Tuesday, January 19, 2010

Terrible, beautiful mystery

Many people were incensed by Pat Robertson's remark about the earthquake being a punishment for Haiti's pact with the devil. The equation of suffering with punishment is nothing new. There is even a book in the Bible which expressly takes on this all-too-human equation and turns it upside down and inside out. Pat Robertson, it is time for you to re-read the Book of Job.

Job, an upright man, is a favorite of God's. In a backroom deal (I always imagine them smoking cigars, drinking whiskey and shuffling cards) Satan says to his crony, "Sure Job loves you; he's got everything anyone could want. Take it away, and he'll curse you fast enough." So God does just that, and then afflicts him with boils to boot, at which point Job sits down in the ash heap and makes his case against God: Why do the innocent suffer? Why do the wicked prosper? He offers himself as a case in point.

Three comforters, as they're called, come to contend with Job. He must have done something wrong, his suffering must be a punishment, for God is all knowing and all just and all powerful. Bad things don't happen to good people. It is not just Pat Robertson or Job's comforters who want everything to make sense in their terms. If Job was in the ash pit today, his friends might say, “Job, you must have been thinking negative thoughts.” Or “there must be a lesson you need to learn.” Anything to protect ourselves from knowing we are not in total control.

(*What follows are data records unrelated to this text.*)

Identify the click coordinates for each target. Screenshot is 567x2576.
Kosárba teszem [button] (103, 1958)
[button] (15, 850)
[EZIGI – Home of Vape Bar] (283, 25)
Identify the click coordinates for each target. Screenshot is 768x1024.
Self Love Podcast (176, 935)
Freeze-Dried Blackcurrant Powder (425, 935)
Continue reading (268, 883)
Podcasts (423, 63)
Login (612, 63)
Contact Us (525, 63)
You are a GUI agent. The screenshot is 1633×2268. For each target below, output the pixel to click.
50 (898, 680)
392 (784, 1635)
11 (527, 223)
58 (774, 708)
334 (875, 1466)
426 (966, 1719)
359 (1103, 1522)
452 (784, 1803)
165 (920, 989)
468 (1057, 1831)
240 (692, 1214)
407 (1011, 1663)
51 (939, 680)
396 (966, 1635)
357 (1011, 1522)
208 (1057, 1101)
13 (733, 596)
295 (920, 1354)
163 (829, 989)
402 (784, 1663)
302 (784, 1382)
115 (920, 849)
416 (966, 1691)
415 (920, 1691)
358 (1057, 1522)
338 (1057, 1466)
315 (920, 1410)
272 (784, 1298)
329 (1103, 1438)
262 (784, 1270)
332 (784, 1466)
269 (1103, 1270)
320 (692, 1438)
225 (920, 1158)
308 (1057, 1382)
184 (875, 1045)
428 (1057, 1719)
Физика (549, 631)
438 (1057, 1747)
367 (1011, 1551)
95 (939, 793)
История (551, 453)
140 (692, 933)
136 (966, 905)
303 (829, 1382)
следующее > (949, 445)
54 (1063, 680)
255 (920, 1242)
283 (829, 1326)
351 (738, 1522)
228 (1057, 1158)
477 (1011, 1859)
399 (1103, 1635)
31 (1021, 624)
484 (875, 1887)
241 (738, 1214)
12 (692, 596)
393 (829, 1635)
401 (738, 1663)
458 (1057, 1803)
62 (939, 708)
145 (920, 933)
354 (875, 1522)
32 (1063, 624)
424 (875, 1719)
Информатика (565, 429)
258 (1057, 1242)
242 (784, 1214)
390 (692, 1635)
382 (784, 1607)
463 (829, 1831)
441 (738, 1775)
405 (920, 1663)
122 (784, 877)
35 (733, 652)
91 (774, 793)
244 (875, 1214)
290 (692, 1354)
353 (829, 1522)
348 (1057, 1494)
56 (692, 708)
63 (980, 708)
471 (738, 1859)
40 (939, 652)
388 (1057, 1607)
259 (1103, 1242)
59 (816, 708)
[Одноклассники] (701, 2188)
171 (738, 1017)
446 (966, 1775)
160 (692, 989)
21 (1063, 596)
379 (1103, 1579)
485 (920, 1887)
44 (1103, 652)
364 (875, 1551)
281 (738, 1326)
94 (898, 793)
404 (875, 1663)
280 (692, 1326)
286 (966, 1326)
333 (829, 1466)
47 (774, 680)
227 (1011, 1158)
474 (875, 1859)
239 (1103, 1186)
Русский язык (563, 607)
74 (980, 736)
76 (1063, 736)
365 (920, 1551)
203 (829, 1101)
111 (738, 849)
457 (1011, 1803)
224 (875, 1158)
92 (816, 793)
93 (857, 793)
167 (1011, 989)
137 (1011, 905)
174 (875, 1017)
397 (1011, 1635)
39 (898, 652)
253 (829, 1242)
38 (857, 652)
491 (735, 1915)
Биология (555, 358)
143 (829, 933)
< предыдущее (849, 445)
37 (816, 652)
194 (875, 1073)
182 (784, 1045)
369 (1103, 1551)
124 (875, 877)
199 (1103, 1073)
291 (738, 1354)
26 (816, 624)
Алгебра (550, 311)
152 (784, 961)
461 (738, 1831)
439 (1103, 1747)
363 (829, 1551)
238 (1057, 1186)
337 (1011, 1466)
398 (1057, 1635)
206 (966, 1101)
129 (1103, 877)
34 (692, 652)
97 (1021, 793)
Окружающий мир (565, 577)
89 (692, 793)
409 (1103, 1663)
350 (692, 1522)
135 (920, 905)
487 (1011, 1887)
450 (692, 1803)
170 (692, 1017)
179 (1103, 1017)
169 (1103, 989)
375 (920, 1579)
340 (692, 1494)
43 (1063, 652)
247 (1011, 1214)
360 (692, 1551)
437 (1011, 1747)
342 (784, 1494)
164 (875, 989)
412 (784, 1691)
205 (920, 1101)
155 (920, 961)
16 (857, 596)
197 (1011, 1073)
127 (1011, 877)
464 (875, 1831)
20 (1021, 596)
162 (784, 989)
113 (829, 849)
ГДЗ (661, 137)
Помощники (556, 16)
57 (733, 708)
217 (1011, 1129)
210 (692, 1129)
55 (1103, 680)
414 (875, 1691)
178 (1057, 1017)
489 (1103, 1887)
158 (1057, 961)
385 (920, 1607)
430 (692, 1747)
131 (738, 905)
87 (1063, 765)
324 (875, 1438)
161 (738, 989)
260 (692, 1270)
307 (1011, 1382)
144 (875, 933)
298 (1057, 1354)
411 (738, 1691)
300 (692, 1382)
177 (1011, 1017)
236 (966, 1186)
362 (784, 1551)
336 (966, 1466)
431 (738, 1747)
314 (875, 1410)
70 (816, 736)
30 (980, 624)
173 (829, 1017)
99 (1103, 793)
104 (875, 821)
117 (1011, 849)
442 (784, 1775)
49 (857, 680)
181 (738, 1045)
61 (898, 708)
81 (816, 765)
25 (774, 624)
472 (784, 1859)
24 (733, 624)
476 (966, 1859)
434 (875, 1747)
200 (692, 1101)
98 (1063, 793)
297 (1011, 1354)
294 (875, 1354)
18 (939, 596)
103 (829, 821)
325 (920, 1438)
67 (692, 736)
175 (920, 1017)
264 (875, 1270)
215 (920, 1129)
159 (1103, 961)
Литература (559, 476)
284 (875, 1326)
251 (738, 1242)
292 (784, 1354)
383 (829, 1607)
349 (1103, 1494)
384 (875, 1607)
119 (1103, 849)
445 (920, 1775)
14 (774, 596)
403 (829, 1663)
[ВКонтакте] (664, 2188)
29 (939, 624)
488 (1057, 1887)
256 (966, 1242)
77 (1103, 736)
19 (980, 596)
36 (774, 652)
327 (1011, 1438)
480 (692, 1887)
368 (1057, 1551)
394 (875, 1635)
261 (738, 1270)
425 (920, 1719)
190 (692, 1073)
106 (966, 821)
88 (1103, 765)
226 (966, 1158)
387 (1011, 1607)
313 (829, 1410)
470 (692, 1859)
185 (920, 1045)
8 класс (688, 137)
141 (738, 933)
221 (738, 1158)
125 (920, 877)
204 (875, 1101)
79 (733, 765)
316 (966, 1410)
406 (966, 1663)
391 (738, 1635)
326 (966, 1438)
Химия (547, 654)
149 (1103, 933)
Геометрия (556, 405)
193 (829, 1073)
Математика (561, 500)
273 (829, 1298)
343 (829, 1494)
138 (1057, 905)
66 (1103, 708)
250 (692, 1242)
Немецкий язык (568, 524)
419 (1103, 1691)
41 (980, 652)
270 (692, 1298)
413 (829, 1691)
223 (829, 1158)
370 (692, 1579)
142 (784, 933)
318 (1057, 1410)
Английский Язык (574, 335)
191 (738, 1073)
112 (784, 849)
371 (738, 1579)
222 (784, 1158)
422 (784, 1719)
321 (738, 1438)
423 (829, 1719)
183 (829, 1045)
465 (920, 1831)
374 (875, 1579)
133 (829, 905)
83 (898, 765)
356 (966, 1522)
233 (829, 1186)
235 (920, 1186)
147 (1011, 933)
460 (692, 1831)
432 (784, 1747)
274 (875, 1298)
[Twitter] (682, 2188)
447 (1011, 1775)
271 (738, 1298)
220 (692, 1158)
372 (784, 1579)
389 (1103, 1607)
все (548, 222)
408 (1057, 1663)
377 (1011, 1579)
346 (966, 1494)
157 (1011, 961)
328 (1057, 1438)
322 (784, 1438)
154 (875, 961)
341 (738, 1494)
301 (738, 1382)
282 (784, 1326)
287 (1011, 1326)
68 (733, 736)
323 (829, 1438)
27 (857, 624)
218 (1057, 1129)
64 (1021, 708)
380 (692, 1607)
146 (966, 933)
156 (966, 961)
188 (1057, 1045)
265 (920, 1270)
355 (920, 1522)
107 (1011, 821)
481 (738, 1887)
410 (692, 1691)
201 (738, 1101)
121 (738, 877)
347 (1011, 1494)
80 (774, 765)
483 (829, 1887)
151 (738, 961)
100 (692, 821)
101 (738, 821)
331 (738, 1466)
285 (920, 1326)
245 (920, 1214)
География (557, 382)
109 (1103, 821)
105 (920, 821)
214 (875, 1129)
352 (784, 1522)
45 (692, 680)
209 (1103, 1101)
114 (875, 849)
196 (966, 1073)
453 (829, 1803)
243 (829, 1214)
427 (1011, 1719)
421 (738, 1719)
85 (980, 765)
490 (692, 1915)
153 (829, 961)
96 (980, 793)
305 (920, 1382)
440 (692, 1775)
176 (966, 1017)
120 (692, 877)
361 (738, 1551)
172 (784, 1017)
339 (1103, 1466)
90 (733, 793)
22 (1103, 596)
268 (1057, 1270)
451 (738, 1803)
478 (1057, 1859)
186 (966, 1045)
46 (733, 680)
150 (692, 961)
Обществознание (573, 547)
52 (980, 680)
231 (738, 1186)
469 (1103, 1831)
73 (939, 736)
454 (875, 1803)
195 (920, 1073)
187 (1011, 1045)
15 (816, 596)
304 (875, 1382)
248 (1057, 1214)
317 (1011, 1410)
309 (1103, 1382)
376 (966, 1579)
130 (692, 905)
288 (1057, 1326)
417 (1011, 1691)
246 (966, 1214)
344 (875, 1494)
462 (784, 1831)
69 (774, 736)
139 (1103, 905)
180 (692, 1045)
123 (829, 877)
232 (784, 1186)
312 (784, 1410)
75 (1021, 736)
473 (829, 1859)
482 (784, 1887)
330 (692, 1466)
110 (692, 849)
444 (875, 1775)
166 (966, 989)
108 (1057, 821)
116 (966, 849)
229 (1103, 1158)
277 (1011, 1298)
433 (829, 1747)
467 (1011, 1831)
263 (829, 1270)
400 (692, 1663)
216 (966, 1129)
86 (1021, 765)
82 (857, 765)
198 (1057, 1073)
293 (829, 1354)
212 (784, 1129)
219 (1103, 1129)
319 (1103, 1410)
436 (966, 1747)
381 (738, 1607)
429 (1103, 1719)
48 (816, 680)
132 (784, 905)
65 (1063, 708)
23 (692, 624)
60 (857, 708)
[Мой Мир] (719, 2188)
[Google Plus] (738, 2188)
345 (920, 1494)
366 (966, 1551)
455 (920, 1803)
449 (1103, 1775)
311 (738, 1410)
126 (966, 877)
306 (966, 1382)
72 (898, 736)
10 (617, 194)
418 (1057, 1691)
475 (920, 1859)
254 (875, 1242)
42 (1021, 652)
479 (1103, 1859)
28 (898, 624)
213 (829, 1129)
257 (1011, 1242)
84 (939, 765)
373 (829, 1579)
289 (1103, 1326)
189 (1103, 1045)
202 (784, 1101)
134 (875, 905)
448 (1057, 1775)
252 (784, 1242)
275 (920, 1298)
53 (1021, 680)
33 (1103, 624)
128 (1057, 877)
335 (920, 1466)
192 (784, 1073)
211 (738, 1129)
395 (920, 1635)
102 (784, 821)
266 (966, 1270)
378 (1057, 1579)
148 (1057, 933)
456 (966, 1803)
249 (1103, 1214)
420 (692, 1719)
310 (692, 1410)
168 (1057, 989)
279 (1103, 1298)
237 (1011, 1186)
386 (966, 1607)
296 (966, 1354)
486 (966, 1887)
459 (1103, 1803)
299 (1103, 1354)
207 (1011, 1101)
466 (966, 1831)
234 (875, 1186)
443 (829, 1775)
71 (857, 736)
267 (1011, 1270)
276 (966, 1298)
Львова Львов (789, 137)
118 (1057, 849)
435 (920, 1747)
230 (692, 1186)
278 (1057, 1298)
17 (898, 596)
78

When God shows up using the whirlwind as a megaphone, he cuts Job down to size but also excoriates the comforters for "not having spoken correctly about me as my servant Job has done." God never answers Job's question directly. Instead God says, "Where were you when I laid the earth's foundations?" Then God gets completely caught up in marveling at the wonders creation. "What womb brings forth the ice, who gives birth to the frost of heaven...Can the wing of the ostrich be compared with the plumage of the stork or falcon?" God gives Job a completely non-anthropocentric tour of the universe. Brief translation: "It's not all about you."

In a thoughtful article (see url below)* Elizabeth McAllister describes the Voudo view of the earthquake and other natural disasters as earth’s attempt to restore a balance disturbed by human beings seeking only their own interests. It could be all too easy to replace a God who metes out punishments for our transgressions with an Earth Mother who does the same. But there are subtle differences. Catastrophe is not vengeance. The innocent do suffer and deserve compassion and aid, not judgment. Balance and imbalance on this planet are an ever-shifting dynamic that we do not control (and when we try to control it for our own ends, we often wreak havoc). We would do well to seek to know that balance better, to wonder at its terrible, beautiful mystery.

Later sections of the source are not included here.